Nancy Birdsall is the founding president of the Center for Global Development. Prior to launching the center, Ms. Birdsall served for three years as senior associate and director of the Economic Reform Project at the Carnegie Endowment for International Peace. Her work at Carnegie focused on issues of globalization and inequality, as well as on the reform of the international financial institutions. From 1993 to 1998, she was executive vice president of the Inter-American Development Bank, the largest of the regional development banks, where she oversaw a $30 billion public and private loan portfolio. Prior to this, she spent fourteen years in research, policy, and management positions at the World Bank, most recently as director of the policy research department. Ms. Birdsall is the author, coauthor, or editor of more than a dozen books and monographs. She has also written more than seventy-five articles for books and scholarly journals published in English and Spanish.

Deborah Bräutigam is an associate professor of international development at American University, where she is also an adviser for concentrations in development policy and in governance and democracy. Ms. Bräutigam has also held faculty appointments at Columbia University in New York and Silpakorn University in Thailand and has been a visiting fellow at the University of Liberia in Monrovia; the University of Mauritius; Fourah Bay College in Sierra Leone; and the Christian Michelsen Institute in Bergen, Norway. She has served as a consultant for the United Nations, the World Bank, and the U.S. Agency for International Development in Cambodia, Sri Lanka, Egypt, and various sub-Saharan African countries. Ms. Bräutigam is currently working on a book about small states and globalization, with Mauritius as the central case, and a book on China’s “new” aid program in Africa, and she is coediting a volume on China and Africa.

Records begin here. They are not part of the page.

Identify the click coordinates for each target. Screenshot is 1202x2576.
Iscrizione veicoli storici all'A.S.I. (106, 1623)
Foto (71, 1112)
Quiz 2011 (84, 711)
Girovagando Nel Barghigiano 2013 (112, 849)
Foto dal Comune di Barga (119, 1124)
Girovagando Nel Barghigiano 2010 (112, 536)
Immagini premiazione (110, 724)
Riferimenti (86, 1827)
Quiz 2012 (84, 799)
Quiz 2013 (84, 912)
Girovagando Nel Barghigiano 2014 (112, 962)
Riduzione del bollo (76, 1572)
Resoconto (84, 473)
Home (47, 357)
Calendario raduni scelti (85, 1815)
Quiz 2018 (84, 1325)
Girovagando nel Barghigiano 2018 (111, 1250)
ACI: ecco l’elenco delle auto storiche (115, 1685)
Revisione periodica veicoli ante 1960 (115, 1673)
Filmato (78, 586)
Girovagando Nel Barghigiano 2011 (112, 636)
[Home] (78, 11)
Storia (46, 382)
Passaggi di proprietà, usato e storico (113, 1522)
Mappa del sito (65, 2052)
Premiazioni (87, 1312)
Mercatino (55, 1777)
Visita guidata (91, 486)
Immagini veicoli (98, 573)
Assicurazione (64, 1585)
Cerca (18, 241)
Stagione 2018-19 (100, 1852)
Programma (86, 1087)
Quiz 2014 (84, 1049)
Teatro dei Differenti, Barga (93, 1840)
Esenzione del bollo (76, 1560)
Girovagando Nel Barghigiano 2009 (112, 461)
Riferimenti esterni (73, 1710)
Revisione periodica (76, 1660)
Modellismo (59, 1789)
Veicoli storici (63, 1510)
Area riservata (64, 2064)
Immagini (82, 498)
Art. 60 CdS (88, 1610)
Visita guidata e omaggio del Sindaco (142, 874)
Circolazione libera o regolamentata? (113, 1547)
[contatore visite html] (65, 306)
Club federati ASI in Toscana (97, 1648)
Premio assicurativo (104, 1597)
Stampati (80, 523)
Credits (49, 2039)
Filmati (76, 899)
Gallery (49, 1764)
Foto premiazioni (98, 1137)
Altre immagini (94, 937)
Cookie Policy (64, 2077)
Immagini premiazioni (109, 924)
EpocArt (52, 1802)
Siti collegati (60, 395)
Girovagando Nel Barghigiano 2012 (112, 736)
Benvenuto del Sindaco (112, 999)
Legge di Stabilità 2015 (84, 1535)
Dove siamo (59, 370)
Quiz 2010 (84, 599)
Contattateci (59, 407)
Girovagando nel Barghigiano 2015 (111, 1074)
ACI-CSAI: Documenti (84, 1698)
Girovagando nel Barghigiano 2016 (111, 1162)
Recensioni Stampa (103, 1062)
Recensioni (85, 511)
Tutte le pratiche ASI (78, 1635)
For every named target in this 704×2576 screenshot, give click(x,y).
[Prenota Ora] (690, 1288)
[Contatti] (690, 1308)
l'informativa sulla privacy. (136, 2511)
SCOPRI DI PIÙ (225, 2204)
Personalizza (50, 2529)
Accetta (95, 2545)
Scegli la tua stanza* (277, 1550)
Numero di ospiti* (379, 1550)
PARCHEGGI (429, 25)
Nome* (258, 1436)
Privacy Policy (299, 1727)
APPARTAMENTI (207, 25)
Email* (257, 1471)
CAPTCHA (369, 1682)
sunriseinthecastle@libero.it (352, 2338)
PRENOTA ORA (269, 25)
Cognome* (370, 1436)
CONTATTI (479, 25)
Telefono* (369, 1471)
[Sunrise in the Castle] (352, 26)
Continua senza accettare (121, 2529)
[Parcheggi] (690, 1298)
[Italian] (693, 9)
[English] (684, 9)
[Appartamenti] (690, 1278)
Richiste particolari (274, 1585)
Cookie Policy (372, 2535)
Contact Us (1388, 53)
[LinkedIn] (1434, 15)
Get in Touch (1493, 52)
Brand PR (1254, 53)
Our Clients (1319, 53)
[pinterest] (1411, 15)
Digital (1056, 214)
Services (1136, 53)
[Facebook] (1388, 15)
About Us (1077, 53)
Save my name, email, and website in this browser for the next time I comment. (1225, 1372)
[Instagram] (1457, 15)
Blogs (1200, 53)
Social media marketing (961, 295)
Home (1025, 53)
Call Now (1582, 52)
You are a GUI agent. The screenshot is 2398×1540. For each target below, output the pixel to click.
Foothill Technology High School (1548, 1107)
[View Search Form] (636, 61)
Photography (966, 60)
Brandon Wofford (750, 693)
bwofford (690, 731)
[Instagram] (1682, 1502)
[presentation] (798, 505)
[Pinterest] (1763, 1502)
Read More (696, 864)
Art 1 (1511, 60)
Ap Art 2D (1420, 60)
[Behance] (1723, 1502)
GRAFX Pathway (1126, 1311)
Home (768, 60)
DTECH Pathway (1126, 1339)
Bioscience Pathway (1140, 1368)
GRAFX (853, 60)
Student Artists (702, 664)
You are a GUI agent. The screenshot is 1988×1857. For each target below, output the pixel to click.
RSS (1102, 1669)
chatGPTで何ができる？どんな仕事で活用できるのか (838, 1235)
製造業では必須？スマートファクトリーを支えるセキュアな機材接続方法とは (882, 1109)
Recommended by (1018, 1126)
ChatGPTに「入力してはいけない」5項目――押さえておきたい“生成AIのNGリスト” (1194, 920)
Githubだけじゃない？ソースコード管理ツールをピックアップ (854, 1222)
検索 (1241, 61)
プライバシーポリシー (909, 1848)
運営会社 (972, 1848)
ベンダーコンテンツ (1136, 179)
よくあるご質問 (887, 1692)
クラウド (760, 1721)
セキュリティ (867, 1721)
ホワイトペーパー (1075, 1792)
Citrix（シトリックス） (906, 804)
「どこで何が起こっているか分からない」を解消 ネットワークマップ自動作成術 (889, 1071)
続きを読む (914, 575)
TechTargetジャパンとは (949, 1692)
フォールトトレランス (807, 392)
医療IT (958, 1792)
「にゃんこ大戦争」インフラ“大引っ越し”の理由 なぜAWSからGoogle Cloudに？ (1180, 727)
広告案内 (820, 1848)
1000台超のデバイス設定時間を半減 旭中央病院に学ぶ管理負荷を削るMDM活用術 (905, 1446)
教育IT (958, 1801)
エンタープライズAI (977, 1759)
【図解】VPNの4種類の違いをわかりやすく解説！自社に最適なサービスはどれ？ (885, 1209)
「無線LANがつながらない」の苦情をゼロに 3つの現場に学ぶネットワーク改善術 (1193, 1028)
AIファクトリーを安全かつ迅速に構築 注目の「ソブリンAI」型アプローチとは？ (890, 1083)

Mauro De Lorenzo is a resident fellow in foreign and defense policy studies at AEI, where he studies private sector–based approaches to development in post-conflict and post-socialist countries; Chinese investment and political influence outside the Pacific region, particularly in Africa; and democratic accountability in aid-receiving countries. In 2005, Mr. De Lorenzo worked as a consultant to Afghan construction companies in Kabul, and prior to that he was a research associate at both the American University in Cairo and the Makerere Institute of Social Research in Kampala, Uganda, focusing on refugee policy and the wars in the Democratic Republic of the Congo, Rwanda, and Burundi. In 2002, he researched and was associate producer of The Price of Aid, a BBC documentary about U.S. food aid to Africa.

Mick Moore is a professorial fellow at the Institute of Development Studies at the University of Sussex. His research focuses on political authority and governance in developing countries, political and institutional aspects of economic policy and performance, and organizational theory and development administration. Prior to becoming a fellow at the institute, Mr. Moore was a visiting professor in the Department of Urban Studies and Planning at the Massachusetts Institute of Technology and a visiting research fellow at the Agrarian Research and Training Institute in Sri Lanka. He has conducted field work in Sri Lanka, Taiwan, South Korea, India, and Tunisia. He is the founder and director of the Centre for the Study of the Future State. Mr. Moore is also the author of two books and more than sixty journal articles.